Há, claro, margens relativamente folgadas de erro nessa programação. A mais óbvia: a soma de todas essas distâncias dará 212km, sendo que a prova tem 217km. Onde foram parar os 5km de diferença? Nem ideia. A organização oficial parece ter desconsiderado-os. 

Por outro lado, há também o fato da prova ser corrida em estrada de terra e em uma zona cheia de “buracos” na comunicação com os satélites. Nesse sentido, 5km de diferença acaba até sendo pouco. 

De toda forma, estamos bem cobertos, com a maior parte dos trechos correndo em duplas e o suporte do carro em praticamente todo o percurso. Me parece que isso é o máximo que uma equipe novata de apoio conegue chegar – e estou bem confiante em tudo. 

Vamos ver o que acontece ao longo dessas próximas horas!

A título de curiosidade, essa programação incluirá as seguintes distâncias percorridas por cada pacer: 

  • Ricardo:  69km
  • Charlston: 39km
  • Luana: 42km
  • Total de km corridos acompanhados por pacers: 150km

Nossas metas:  

  • Meta A: 32 horas
  • Meta B: 36 horas
  • Meta C: 40 horas
  • Tempo limite estabelecido pela organização: 60 horas (sendo que a ampliação frente às originais 48 horas foi anunciada ontem, no congresso técnico)

Boa sorte a todos nós!

  

Uma seita

Reunidas em um ginásio, algumas centenas de pessoas devidamente trajadas de ultramaratonistas – com barbas meticulosamente longas ou propositalmente mal feitas, camisas exibindo logos e palavras de ordem, tatuagens espalhadas pelo corpo e olhares de fundo infinito – começavam a tarefa de reconhecimento. 

Saudações de quem não se via há algum tempo rapidamente se metamorfoseavam em pequenas histórias, lendas de trilhas e asfalto que corriam de boca em boca, gerando uma mescla de risos com exclamações. Alguns caminhavam até o mapa gigante do percurso que, dividido em duas distâncias – 217 e 260km – praticamente gritava dificuldade. Olhavam, pensavam, faziam contas mentais e, com alguma respeitosa soberba, voltavam aos seus lugares. 

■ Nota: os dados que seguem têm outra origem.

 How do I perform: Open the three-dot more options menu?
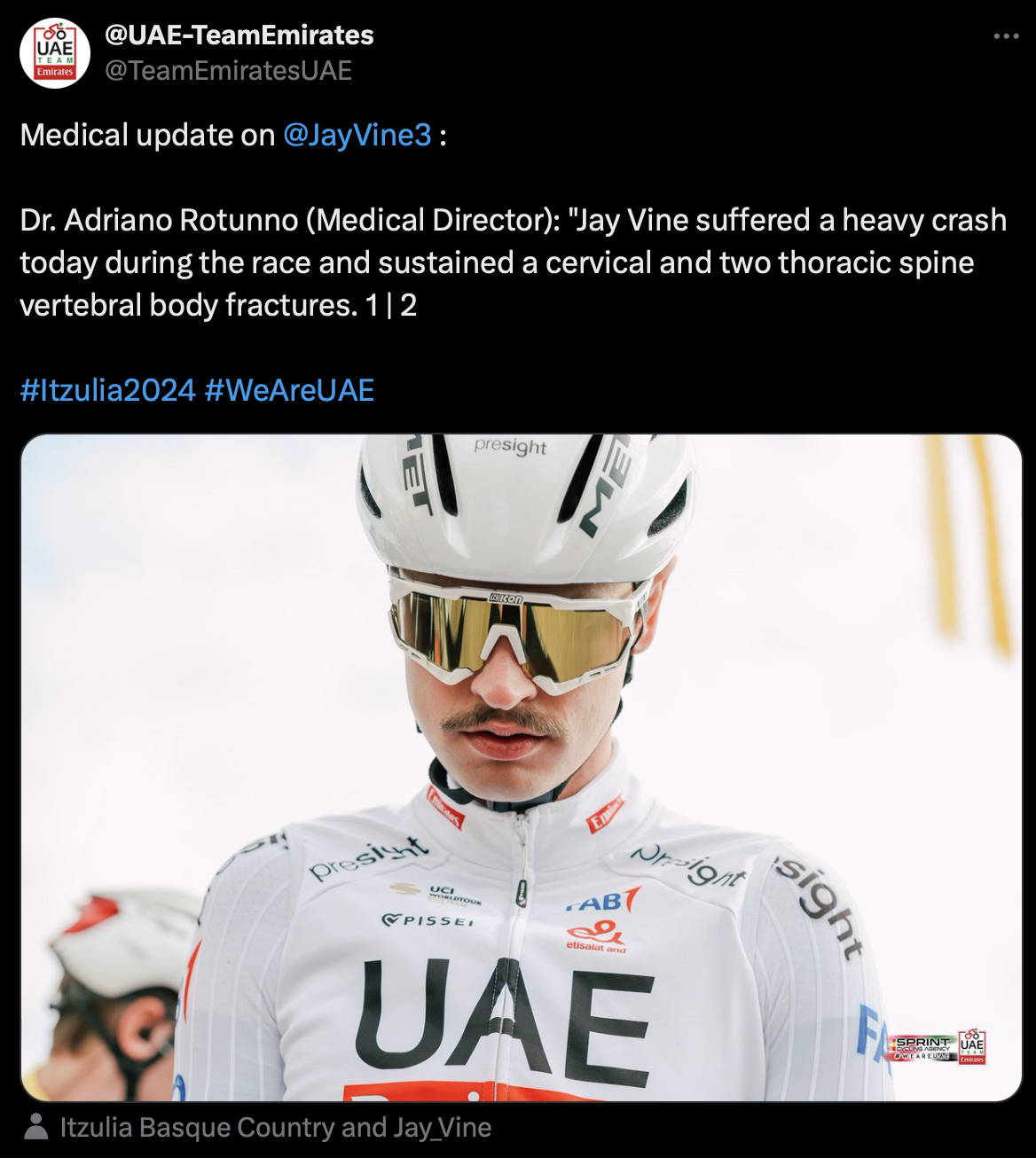[x=1006, y=36]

Hora do anúncio. Alguém teve a ideia de pedir para que todos os veteranos da BR135+ subissem ao palco e se apresentassem. Não digo que foi uma boa ideia: o congresso técnico acabou se estendendo por valiosas horas. Por outro lado, deixou uma coisa clara a novatos ou observadores: por estranho que pareça, a BR é uma corrida de veteranos. 

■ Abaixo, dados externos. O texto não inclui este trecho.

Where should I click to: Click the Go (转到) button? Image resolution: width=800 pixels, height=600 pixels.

Mesmo os que estreiam no percurso o fazem, em sua maioria, depois de ter apoiado algum outro atleta como pacer. Todos parecem conhecer bem o desafio. Todos parecem se conhecer, se reconhecer, e entender. Os olhares já transmitem algum tipo de cumplicidade que quase inexiste em outras provas. 

É uma seita. 

Uma seita que tem como Deus supremo algo amorfo, inexplicável, intangível: a energia da endorfina coletiva gerada ao longo da travessia da Serra da Mantiqueira. É a essa energia que todos parecem saudar, de alguma forma meio zen; é ela que une e reune corredores, que salta da boca de veteranos ou do comandante que dirige a prova, que transforma os olhares de expectativa em orgulho. 

Aparentemente, é esse Deus que será saudado amanhã, às 8, na linha de largada, em São João da Boa Vista. 

E foi ele que já se mostrou enfaticamente presente nessa primeira reunião de súditos.